Der nächste Morgen fand unsere Helden am Ufer eines kleinen Sees, der unterhalb der steil aufragenden Wand einer Schlucht plätscherte. Das Flugzeug lag auf der Seite. Eine Tragfläche war gebrochen, der andere ragte seltsam nach oben. Der Rumpf lag halb unter Wasser.
Soja saß auf einem Stein am Wasser und hatte die schmächtigen Arme um ihre Knie gelegt. Der Navigator stand neben ihr.

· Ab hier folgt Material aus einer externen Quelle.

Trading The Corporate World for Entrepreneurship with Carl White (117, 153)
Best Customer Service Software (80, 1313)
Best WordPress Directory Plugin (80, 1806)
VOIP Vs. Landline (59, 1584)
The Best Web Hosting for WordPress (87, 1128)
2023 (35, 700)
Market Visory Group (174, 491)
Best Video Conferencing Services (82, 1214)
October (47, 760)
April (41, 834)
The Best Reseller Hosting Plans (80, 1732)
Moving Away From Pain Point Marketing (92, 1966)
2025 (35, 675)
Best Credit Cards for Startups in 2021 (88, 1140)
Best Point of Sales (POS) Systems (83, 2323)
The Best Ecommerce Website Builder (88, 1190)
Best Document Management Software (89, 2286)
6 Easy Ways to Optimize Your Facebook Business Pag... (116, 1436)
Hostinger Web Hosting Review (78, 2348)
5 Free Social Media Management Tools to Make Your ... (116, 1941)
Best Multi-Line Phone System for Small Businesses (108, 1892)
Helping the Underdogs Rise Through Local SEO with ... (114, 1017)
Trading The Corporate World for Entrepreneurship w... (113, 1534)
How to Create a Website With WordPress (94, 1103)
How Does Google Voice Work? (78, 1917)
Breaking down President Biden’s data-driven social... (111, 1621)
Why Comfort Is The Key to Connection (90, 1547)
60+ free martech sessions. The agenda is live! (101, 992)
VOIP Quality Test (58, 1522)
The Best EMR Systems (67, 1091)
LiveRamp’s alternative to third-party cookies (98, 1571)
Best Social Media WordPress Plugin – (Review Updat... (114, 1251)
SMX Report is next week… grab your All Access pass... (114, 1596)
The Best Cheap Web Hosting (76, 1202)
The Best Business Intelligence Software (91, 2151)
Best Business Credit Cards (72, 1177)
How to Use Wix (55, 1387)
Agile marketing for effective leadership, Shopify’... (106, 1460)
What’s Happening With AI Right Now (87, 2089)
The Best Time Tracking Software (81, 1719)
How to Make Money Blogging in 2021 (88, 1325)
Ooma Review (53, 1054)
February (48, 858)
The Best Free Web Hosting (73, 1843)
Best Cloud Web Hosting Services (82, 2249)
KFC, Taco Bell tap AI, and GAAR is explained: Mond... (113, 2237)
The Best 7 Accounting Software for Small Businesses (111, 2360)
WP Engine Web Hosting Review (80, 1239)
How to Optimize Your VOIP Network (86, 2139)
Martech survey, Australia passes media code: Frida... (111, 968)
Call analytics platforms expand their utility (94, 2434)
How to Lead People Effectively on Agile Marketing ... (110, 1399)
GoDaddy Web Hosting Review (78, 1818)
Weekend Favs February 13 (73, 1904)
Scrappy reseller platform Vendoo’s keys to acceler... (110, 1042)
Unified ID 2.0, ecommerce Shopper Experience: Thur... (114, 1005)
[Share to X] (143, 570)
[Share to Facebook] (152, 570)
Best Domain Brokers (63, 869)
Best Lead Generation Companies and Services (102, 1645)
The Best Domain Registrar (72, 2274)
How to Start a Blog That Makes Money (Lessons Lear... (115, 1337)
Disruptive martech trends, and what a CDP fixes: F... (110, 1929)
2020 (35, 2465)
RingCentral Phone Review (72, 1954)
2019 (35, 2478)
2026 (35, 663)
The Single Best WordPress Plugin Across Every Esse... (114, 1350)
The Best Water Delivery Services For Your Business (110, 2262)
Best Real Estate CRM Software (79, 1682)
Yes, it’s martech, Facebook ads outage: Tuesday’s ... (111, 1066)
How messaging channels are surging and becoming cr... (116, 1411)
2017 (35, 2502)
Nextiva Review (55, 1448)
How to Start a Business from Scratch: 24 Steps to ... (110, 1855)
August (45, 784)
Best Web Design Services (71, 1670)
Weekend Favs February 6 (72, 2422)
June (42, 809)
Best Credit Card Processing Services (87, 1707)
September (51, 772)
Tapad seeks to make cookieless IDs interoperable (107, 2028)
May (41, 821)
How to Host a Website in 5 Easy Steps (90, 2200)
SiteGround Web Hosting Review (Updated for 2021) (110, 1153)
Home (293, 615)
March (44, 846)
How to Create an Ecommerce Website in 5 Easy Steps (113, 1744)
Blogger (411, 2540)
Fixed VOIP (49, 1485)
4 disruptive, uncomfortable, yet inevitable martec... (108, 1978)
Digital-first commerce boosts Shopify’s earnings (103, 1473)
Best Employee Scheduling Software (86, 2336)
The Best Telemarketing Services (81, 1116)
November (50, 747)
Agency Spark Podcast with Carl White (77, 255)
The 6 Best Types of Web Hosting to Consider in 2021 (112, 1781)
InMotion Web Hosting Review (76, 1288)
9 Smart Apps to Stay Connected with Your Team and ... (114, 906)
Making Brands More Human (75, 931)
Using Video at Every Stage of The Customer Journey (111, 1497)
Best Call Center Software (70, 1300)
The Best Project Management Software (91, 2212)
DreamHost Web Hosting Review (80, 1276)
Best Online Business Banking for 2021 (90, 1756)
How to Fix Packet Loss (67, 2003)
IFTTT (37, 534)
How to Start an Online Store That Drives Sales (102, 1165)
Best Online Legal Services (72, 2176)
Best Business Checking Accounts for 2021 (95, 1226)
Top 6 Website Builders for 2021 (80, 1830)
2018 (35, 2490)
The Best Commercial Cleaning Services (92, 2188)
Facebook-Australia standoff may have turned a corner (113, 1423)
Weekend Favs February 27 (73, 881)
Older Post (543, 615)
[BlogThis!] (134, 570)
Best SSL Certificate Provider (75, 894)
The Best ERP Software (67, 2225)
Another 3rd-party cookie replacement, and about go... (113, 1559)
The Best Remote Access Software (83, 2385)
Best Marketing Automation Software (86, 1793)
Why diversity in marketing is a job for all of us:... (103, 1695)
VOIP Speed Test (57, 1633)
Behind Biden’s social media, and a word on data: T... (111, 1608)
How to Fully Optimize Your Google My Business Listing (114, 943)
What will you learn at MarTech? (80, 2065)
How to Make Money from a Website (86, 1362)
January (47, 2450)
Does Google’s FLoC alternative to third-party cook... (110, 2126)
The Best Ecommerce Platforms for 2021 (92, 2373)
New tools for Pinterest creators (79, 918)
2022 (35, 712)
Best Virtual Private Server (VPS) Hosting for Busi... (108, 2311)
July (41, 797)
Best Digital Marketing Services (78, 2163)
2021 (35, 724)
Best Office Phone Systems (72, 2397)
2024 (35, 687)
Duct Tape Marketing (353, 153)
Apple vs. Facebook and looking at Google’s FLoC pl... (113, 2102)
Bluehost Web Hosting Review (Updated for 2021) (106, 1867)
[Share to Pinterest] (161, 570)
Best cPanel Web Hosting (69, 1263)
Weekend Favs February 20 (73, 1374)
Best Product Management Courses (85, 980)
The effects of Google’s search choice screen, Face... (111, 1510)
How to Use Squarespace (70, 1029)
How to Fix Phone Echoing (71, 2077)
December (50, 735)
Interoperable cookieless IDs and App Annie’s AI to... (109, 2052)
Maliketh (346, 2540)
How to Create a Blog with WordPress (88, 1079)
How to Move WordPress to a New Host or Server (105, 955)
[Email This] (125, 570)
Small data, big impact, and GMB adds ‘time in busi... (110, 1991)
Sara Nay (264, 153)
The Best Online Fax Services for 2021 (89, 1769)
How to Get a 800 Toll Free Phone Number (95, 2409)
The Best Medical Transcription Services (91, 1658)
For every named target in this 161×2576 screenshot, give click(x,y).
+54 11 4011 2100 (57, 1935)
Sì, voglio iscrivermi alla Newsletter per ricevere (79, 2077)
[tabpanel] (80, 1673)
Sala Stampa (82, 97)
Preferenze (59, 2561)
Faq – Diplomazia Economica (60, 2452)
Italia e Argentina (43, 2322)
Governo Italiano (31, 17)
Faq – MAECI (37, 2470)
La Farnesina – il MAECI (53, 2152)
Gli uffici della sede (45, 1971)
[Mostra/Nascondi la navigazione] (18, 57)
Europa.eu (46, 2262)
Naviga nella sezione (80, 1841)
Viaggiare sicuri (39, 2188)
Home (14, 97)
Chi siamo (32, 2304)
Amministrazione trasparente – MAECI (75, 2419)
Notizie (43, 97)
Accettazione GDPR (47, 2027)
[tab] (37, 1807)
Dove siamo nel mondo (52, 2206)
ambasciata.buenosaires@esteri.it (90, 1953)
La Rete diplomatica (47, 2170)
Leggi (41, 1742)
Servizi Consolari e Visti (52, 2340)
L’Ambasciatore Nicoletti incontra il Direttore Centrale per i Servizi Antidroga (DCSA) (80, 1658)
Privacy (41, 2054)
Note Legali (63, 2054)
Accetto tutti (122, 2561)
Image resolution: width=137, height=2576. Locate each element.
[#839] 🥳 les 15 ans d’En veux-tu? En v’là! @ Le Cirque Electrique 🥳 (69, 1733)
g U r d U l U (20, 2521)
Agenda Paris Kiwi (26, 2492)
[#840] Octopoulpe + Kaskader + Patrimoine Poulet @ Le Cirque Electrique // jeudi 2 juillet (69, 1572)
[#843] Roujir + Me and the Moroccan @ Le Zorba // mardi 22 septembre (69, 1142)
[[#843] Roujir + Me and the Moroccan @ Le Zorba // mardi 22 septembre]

„Nun, trauern Sie nicht“, sagte er. „Ihre kostbare Fracht ist nicht ins Schwarze Meer oder ins Mittelmeer gefallen, sondern in eine Gebirgspfütze. Und man wird sie natürlich leicht bergen können.“
„Aber wie?“, fragte das Mädchen leise.
„Man wird uns zu Hilfe kommen und uns herausholen.“
„Es war meine erste große Aufgabe und ich bin gescheitert. Und ich habe mir so gewünscht, sie zu bekommen.“
„Das war Ihr Traum … Ich habe auch einen Traum, und wissen Sie, welchen? Die Sonne einholen, sie sogar überholen, sie im Westen aufsteigen lassen. Erinnern Sie sich an das Gedicht: ‚Niemals wird die Sonne im Westen aufgehen …‘?“
„Was hat das mit dem Gedicht zu tun, Juri Sergejewitsch?“
„Jeder hat seinen eigenen Traum. Ich möchte etwas tun, was noch nie zuvor jemand getan hat. Mein Traum ist es, die Sonne in einem Flugzeug zu überrunden, um das Gestern einzuholen! Das geht so, aber das ist mehr Mathematik als Poesie. Wenn man auf dem Murmansker Breitengrad fliegt, beträgt der Weg um die Erde etwa 15.000 Kilometer. Die Umdrehungsgeschwindigkeit der Erde beträgt dort etwa 625 Kilometer pro Stunde. Und unser Flugzeug, mit dem wir geflogen sind, schafft tatsächlich 725 Kilometer pro Stunde. Das heißt, wenn wir von Werchojansk über Igarka nach Murmansk fliegen, können wir die Sonne eine ganze Stunde lang hinter uns lassen. Wenn wir von Werchojansk bei Sonnenuntergang abfliegen (natürlich an einem normalen, aber nicht an einem polaren Tag), kommen wir in Murmansk … eine Stunde vor Sonnenunter- gang an. Während des Fluges ginge die Sonne immer wieder im Westen auf.“
„Sie können also morgen abfliegen und heute ankommen?“, fragte das Mädchen lächelnd.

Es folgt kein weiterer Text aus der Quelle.